Collected data entries:
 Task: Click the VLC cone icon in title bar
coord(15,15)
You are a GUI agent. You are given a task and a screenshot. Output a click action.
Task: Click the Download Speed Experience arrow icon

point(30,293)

What this task involves:
Write every entry out again exactly.

Answer to the exercise:
 Task: Click the VLC cone icon in title bar
coord(15,15)
You are a GUI agent. You are given a task and a screenshot. Output a click action.
Task: Click the Download Speed Experience arrow icon

point(30,293)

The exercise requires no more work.